If you’d rather not suffer alone, you can now die alongside a friend! The addition of a co-op mode lets player two join in as one of spirits, each of which have unique abilities that can aid Arthur in his quest. It’s a simple addition, but if you’ve got somebody willing to assist, it might just give you that extra leg-up you need to overcome a tricky level.

VISUALS/DESIGN

Without a doubt the most unique aspects of the game are its visuals and artistic direction. The entire game, menus, environments, enemies and bosses are all designed as if they belong in a picture book. It can be a bit jarring for those who have played previous Ghouls ‘n Ghosts games and will likely polarise many players. While I found it to be a bit odd at first, the aesthetic soon grew on me and I eventually found it to be not only quite attractive on the small Switch screen, but very fitting considering the level design moves across like an animated scroll.

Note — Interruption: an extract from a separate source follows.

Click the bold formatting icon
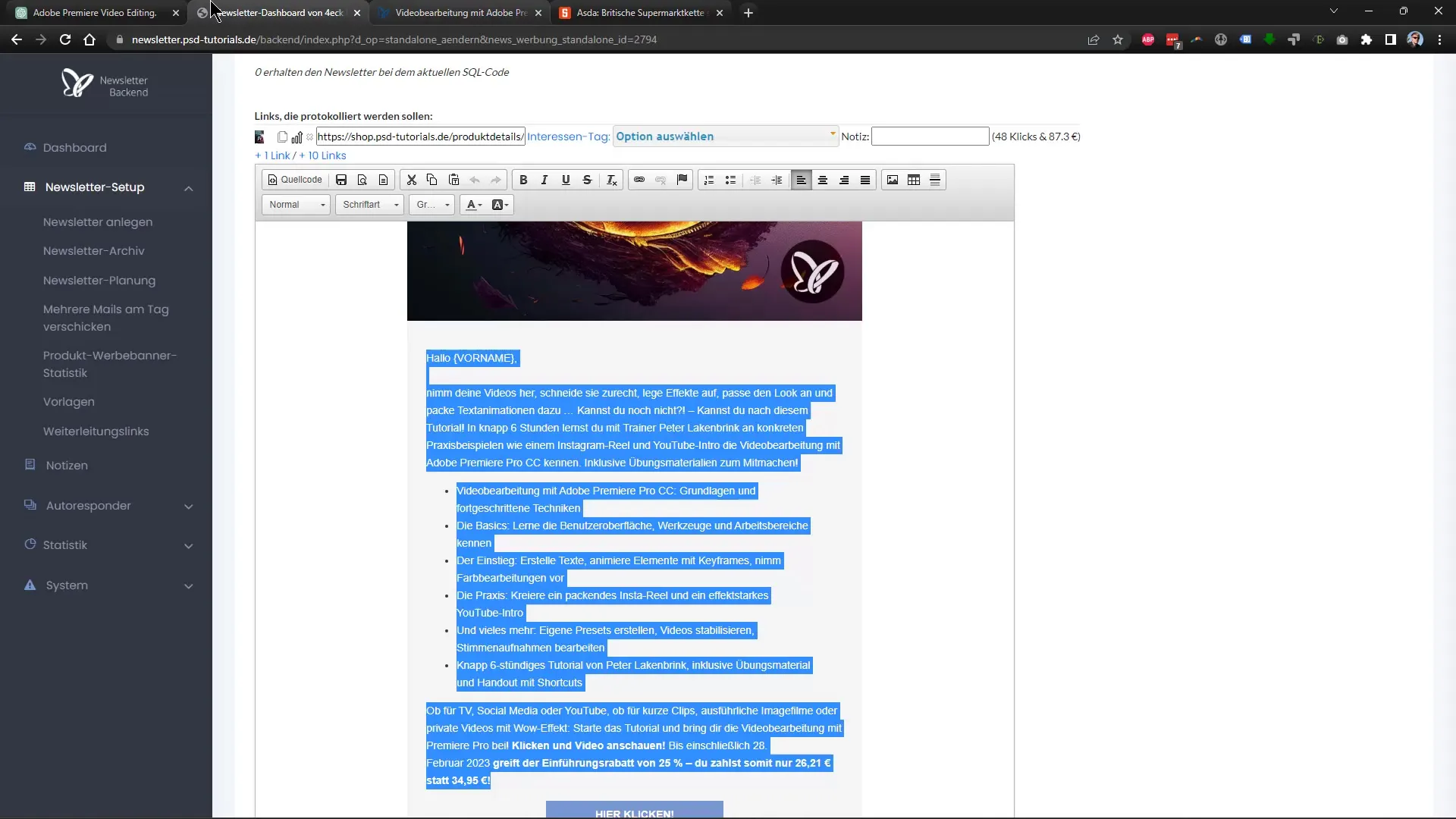The image size is (1456, 819). 524,179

Ghosts and Goblins Resurrection PS4 PS5 Nintendo Switch Xbox Headless Boss
The picture book-style visuals are especially noticeable during the game’s boss fights.

Where the previous games in the series have been either pixel art or quite simplistic 3D designs, the new art style of Resurrection seems to offer a refreshing take on existing characters/enemies and adds a level of detail not seen in the series.

SOUNDTRACK

If you’ve played the previous games, you’re probably more than familiar with many other songs you’ll hear in Resurrection. You’ll probably also have slight PTSD hearing them too. What’s brilliant about the soundtrack to Resurrection is how it incorporates the original chiptunes. In paying homage to many of the original songs, the actual chiptunes play at the same time alongside orchestral rearrangements of the songs. It’s almost as if you took a medieval band and a baroque orchestra and you gave them a Gameboy and said, “play this futuristic instrument.”

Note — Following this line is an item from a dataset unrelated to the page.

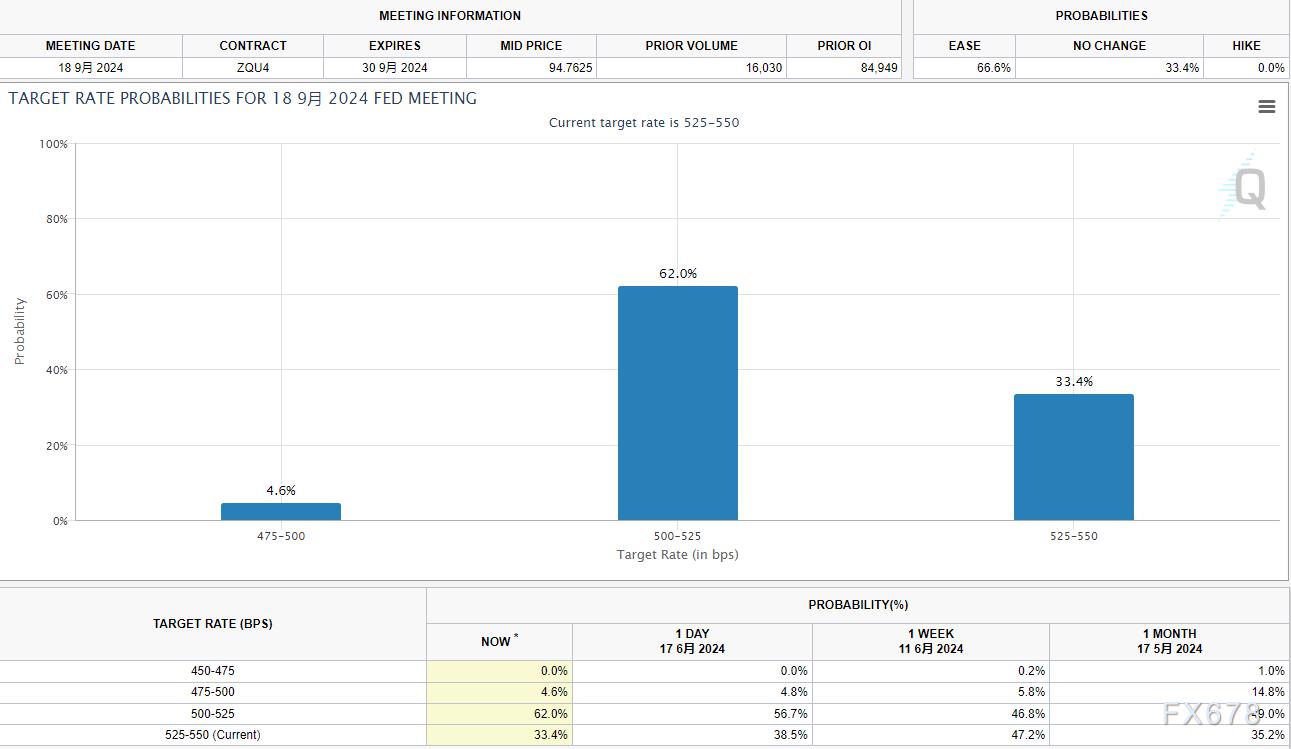Select the 525-550 (Current) table row label

(x=213, y=735)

Most of the themes loop regularly, and you’ll hear them repeat constantly with each death, but I never found them to be grating. The composers have made music for some notable Capcom titles, including Marvel vs. Capcom, Devil May Cry and Monster Hunter. Overall it’s a short but sweet soundtrack coming in at 35 minutes, but cleverly blends chiptunes into vastly-different musical styles.

CONCLUSION

Visuals and minor changes aside, Ghosts ‘n Goblins Resurrection brings back classic retro gameplay that feels just as if it could have been released 20 – 30 years ago. Though this may not appeal to some, it’s a game that is fuelled by nostalgia and will certainly please existing fans of the series. In introducing difficulty levels that can be changed on the fly, Resurrection makes the series more approachable for those who aren’t skilled at platformers or become easily frustrated by failure.

So why should you play it?

  • You like challenging games (or are a masochist).
  • Looking for a game that can be enjoyed in short bursts.
  • You’d prefer simple, arcade-style gameplay over complex games.
  • You’ve previously played and enjoyed any of the other Ghosts ‘n Goblins titles.

But why shouldn’t you play it?

  • If you become easily-frustrated by failure.
  • You’re not a fan of retro games.
  • Not good at platformers? This is not the game for you.

A review code was provided for the purpose of this review.